I'm rediscovering OpenTTD after more than ten years and I'm looking on how to make NewGRFs with NML and so on. I've been checking BaNaNaS too and I have a doubt. I haven't seen MIT License as an available option for the uploads. I'm not really into legal stuff, so I'm not sure if it can be used or no. Also, reading throught the GNU Licenses, I understand that I have to add to every source file (.nml, .lang...) this text(customizing it)?
<one line to give the program's name and a brief idea of what it does.>
Copyright (C) <year> <name of author>
This program is free software: you can redistribute it and/or modify
it under the terms of the GNU General Public License as published by
the Free Software Foundation, either version 3 of the License, or
(at your option) any later version.

This program is distributed in the hope that it will be useful,
but WITHOUT ANY WARRANTY; without even the implied warranty of
MERCHANTABILITY or FITNESS FOR A PARTICULAR PURPOSE. See the
GNU General Public License for more details.

You should have received a copy of the GNU General Public License
along with this program. If not, see <https://www.gnu.org/licenses/>.
Thanks in advance and glad to see this game is still alive and has a lot to offer :D

Re: Question about Licenses

Posted: 27 Oct 2021 23:03
by kamnet
If you feel the MIT license best fits your work, you're free to use it.
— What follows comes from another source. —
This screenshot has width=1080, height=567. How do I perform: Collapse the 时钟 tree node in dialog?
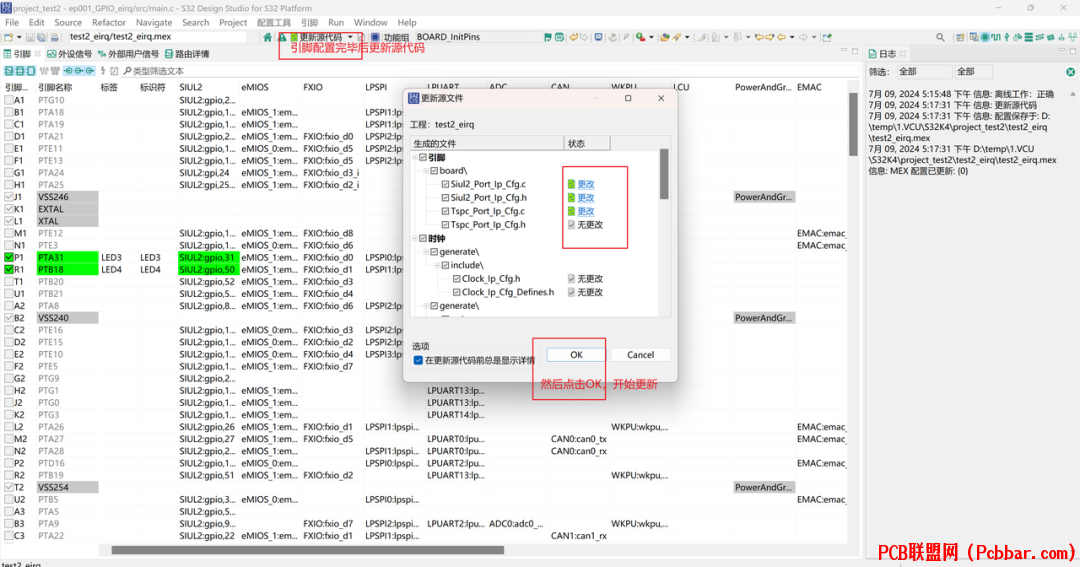415,238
I can't think of any project here that's used it, though. In Bananas if it's not listed, just list it as Custom.

As far a GPL goes, the license requires that if you release a project under the license, or use assets from another GPL project inyours, that you make the source code available to those who ask. It's up to you to decide how this gets distributed, but many people find it convenient to just upload it to a repository of some sort (sourceforge, github, or even just posting the files here) that way they don't have to be personally asked every time somebody wants to use or modify the code.

Re: Question about Licenses

Posted: 28 Oct 2021 08:01
by jfs
And yes, the general approach is that you put a notice at the top of every (textual) source file to indicate what license that file is covered by. With short licenses like MIT, it's common to paste the full license text in, and with longer ones like GPL it's more common to put a notice referencing where to find the full license text.

Re: Question about Licenses

Posted: 28 Oct 2021 08:39
by Fedello
Thanks! I've been reading a bit more about the licenses.. I think I'll stick to GPL and upload it to github & BaNaNaS!